5. Before the NCDRC, the appellant claimed that the complaint was not barred by limitation as the payment of excess water usage charges and the non-issuance of occupancy certificate is a continuing cause of action. Even otherwise, the cause of action was stated to have arisen on 7 April 2014, when the respondent allegedly acknowledged its liability and agreed to pay an amount of Rs. 1 crore in settlement. The cause of action was also alleged to have arisen on 15 December 2015, when the respondent failed to pay the amount demanded by the appellant. Thus, the complaint was, according to the appellant, filed within the prescribed period of limitation under Section 24A of the Consumer Protection Act 1986.

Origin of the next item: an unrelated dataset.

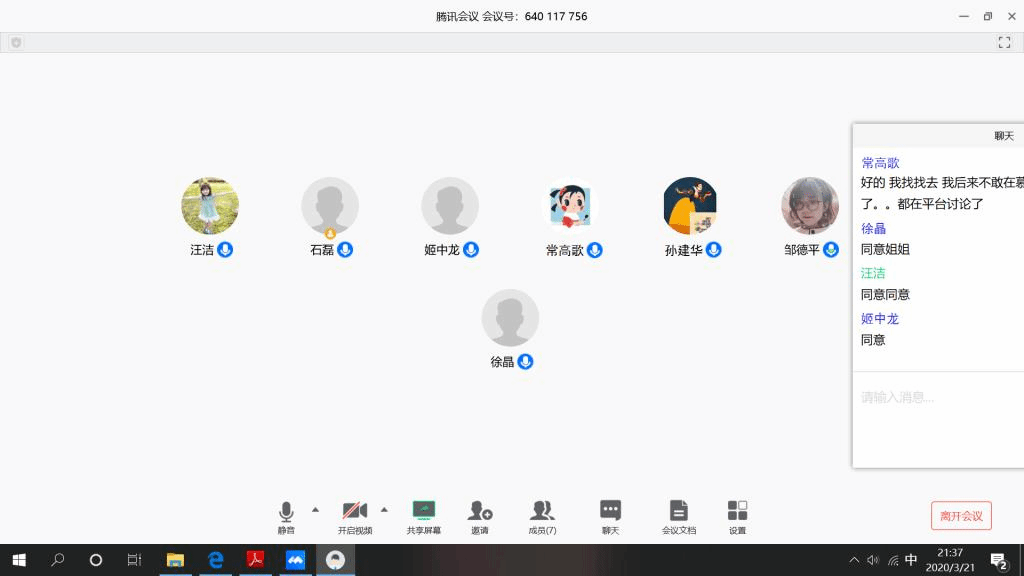
Task: Open the Members (成员) list icon
Action: (x=542, y=511)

6. By the impugned order, the NCDRC held that the complaint was barred by limitation as:
(i) The members of the appellant booked the flats in 1993 and obtained possession in 1997, which they have continued to enjoy since then. The possession was obtained against the law as no occupancy certificate had been provided by the respondent-builder;
(ii) The cause of action arose at the time when the appellant made efforts to obtain individual water and electricity connections and the municipal authorities ordered the members to pay higher charges. The complaint should have been filed within two years of the accrual of the cause of action;
(iii) Since the cause of action arose on the date when the municipal authorities demanded payment of higher taxes and charges, the period of limitation also commenced from this date and cannot be extended by the communication between parties;
(iv) With respect to the claim that there was a continuing cause of action due to non-availability of the occupancy certificate, no relief was sought by the appellant in their complaint regarding the obtaining of an occupancy certificate. The only relief which was sought is a refund of Rs. 2.60 crores for payment of higher taxes.
7. On the merits of the dispute, the NCDRC observed that the complaint was filed for refund of the excess amount paid by the appellant to the authorities. In essence, the complaint was filed for recovery of this excess amount from the respondent. The NCDRC held that the respondent was not the service provider of the services for which the property tax or water charges were levied.
Since these services were provided by the municipal authorities, the NCDRC held that the appellant would not fall under the definition of ‘consumer’ under Section 2(1)(d) of the Consumer Protection Act 1986. Thus, the NCDRC dismissed the complaint as being barred by limitation and as being not maintainable under the Consumer Protection Act 1986.
B. Submissions of Counsel
8. Mr. Sunil Fernandes, counsel for the appellant, urged the following submissions:
(i) There is a continuing cause of action in the present case as the respondent has failed to provide the occupancy certificate;
(ii) Due to the failure of the respondent to obtain the occupancy certificate, the members of the appellant have had to pay a 25% higher amount on account of the property tax and an additional 50% towards the water charges;
(iii) Under Section 6 of the MOFA, it is the duty of the builder to provide the occupancy certificate to the society, which the respondent has failed to fulfil;
(iv) Prior to the order of the SCDRC, the respondent offered to pay an amount of Rs. 1 crore as a one-time settlement amount towards payment of the extra charges or penalty incurred by the appellant for the increased property tax and water charges;
(v) The offer of a one-time settlement had no relation to the complaint pending before the SCDRC as the relief claimed before the SCDRC was for the grant of an occupancy certificate and payment of penalty to the appellant for excess charges and deficiencies;
(vi) When the residents started residing in the society’s premises, they had to incur increased amount towards the property tax and water charges. These charges were levied on an annual basis and continue to be raised due to the failure of the respondent to obtain an occupancy certificate;
(vii) The conduct of the respondent has been improper. The respondent has not obtained the occupancy certificate even twenty four years after giving possession and has not complied with the order of the SCDRC dated 20 August 2014. Due to the failure of the respondent to comply with the order of the SCDRC, non-bailable warrants have been issued against the respondent; and
(viii) Under the MOFA and the agreement to sell with the members of the appellant, the respondent has an obligation to obtain the occupancy certificate. Due to the deficiency in service, the members of the appellant have had to make excess payment. Thus, the appellant is a consumer under the Consumer Protection Act 1986.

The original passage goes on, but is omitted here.